Eva Justin hatte im Rahmen ihrer Tätigkeit und im Auftrag der Stadt Frankfurt am Main erneut mit Roma und Sinti, das heißt mit Überlebenden des Holocaust oder deren Kindern, zu tun.
Das Stadtgesundheitsamt in der Braubachstrasse soll nicht nur ein Ort des Gedenkens, sondern zugleich ein Ort der Mahnung angesichts heutiger Verbrechen an die Menschlichkeit sein. Zu Recht werden die Gefahren eines wachsenden Ausländerhasses in der BRD benannt. Besondere Besorgnis erregt die Zunahme rassistischer Gewalt gegenüber den Roma und Sinti, der größten Minderheit in Europa.

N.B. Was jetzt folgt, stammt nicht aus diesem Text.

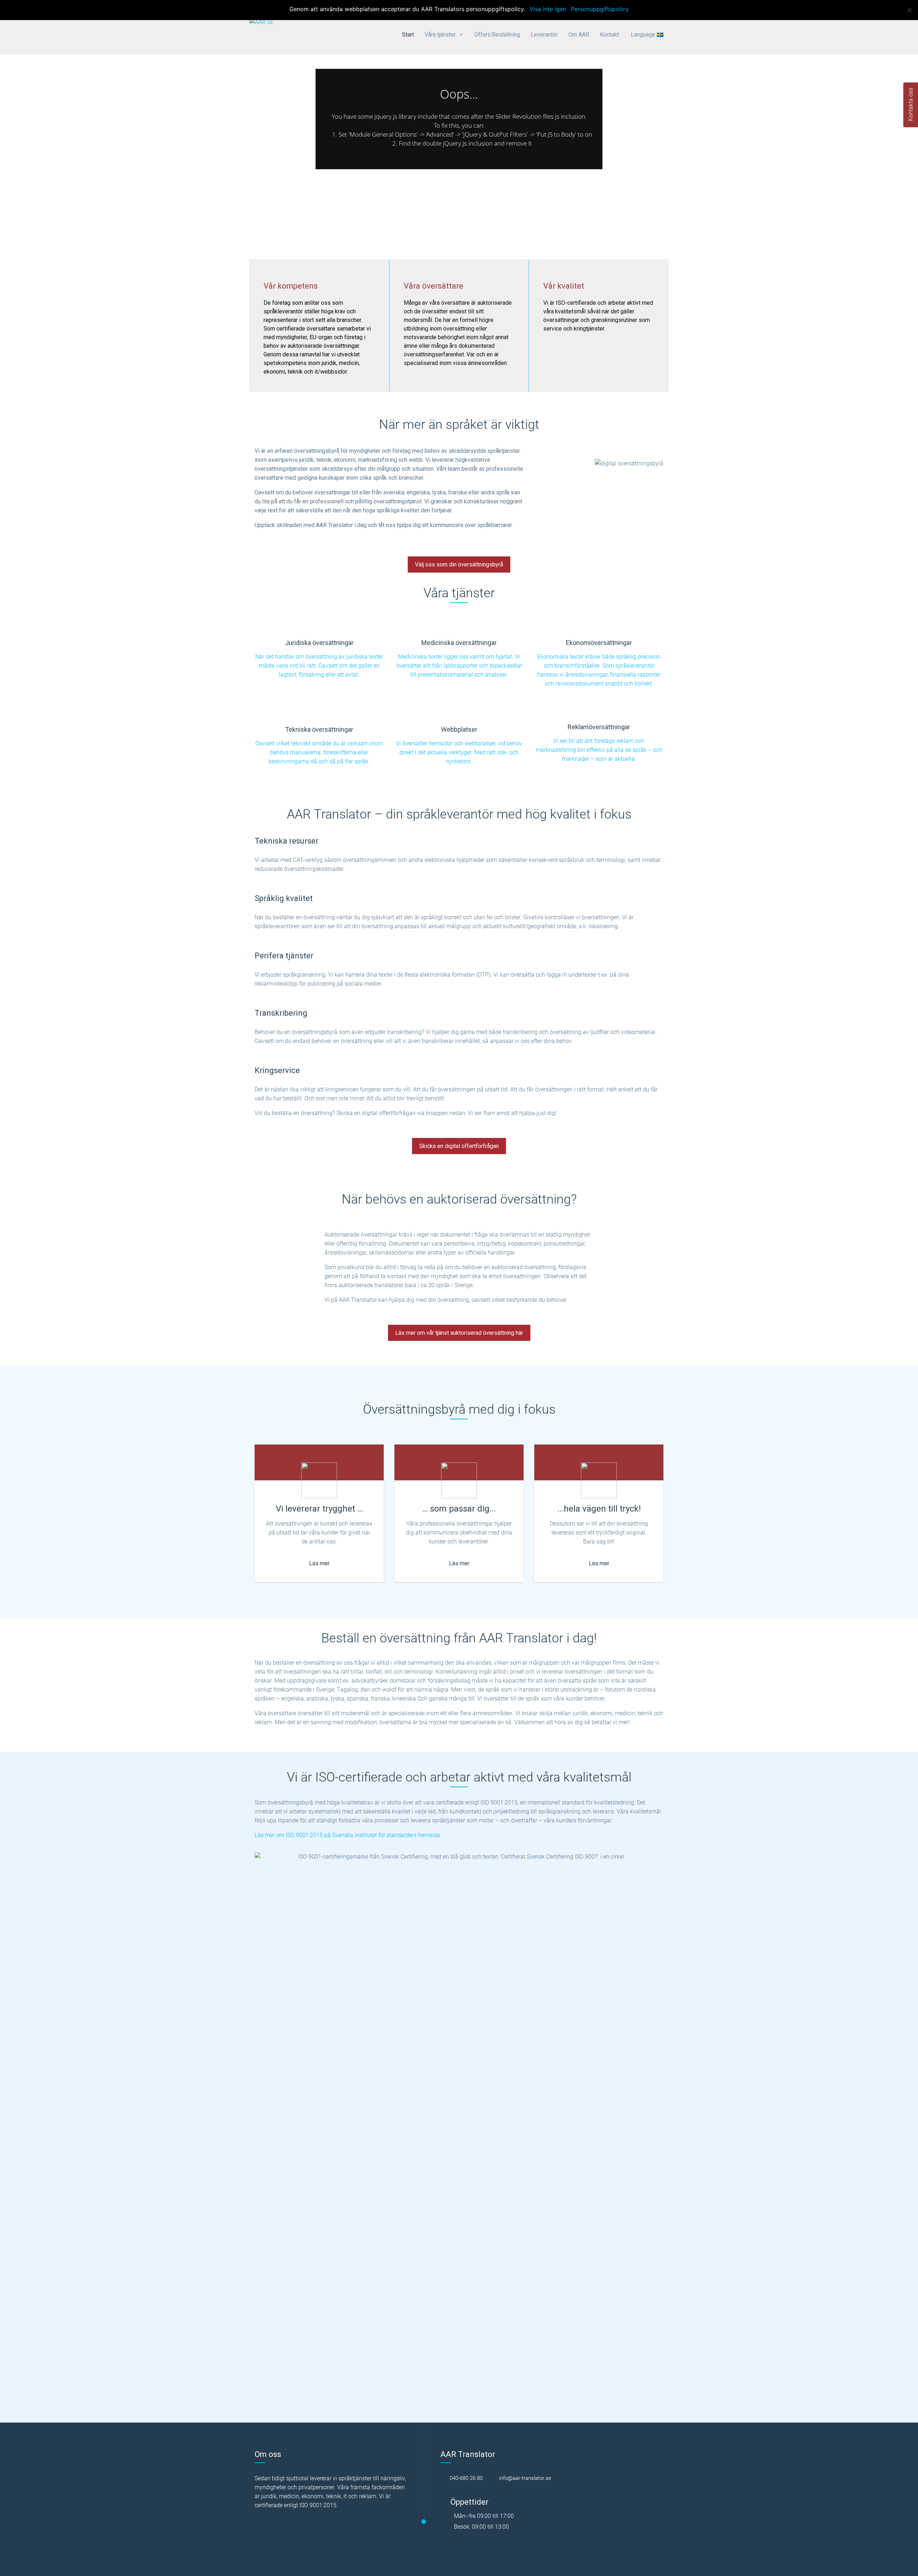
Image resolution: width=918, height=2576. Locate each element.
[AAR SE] (261, 21)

Sehr geehrte Damen und Herren, liebe Freunde,
es ist mir an diesem heutigen Gedenktag ein wichtiges Anliegen der Stadt Frankfurt am Main und den Verantwortlichen des Stadtgesundheitsamts zu danken, die uns damals nach jahrelangen Protesten der Roma Union und des Fördervereins Roma die Anbringung dieser Gedenktafel ermöglichten.

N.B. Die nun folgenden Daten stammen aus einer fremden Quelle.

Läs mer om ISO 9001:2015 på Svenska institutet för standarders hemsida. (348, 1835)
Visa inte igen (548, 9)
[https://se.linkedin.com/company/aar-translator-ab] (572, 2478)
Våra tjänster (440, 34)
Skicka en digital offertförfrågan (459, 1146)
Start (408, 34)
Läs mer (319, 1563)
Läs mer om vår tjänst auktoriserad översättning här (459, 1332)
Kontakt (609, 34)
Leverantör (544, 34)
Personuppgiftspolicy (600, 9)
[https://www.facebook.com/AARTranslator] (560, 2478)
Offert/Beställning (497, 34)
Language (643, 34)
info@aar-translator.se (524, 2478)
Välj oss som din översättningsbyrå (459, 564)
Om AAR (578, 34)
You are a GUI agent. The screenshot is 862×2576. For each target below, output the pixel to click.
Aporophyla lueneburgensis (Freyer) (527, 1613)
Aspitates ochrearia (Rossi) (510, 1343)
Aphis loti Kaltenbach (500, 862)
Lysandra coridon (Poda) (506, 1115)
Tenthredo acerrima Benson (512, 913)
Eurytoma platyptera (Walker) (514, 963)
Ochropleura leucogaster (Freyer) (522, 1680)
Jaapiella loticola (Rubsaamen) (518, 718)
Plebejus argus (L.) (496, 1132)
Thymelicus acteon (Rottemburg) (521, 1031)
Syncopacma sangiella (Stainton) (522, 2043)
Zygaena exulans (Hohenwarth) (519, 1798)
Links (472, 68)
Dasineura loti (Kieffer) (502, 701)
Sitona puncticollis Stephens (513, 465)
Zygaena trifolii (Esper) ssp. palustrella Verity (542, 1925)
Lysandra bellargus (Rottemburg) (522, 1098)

Leider muss ich im gleichen Atemzug hinzufügen, das es ein Hohn und eine Schande gegen alle, ich erwähne in diesem Zusammenhang wahrhaftig gegen alle Opfer und Hinterbliebenen der Nazidiktatur, ist,  dass der Bundesgerichtshof in Karlsruhe am 28.07.2005 ein schier unmenschliches Urteil fällte. Die Aussage: "Ruhm und Ehre der Waffen-SS" wäre nicht strafbar und das genau ein halbes Jahr nach dem 60.Jahrestag der Befreiung des KZ Auschwitz-Birkenau am 27Januar 2005.

Ich danke Ihnen.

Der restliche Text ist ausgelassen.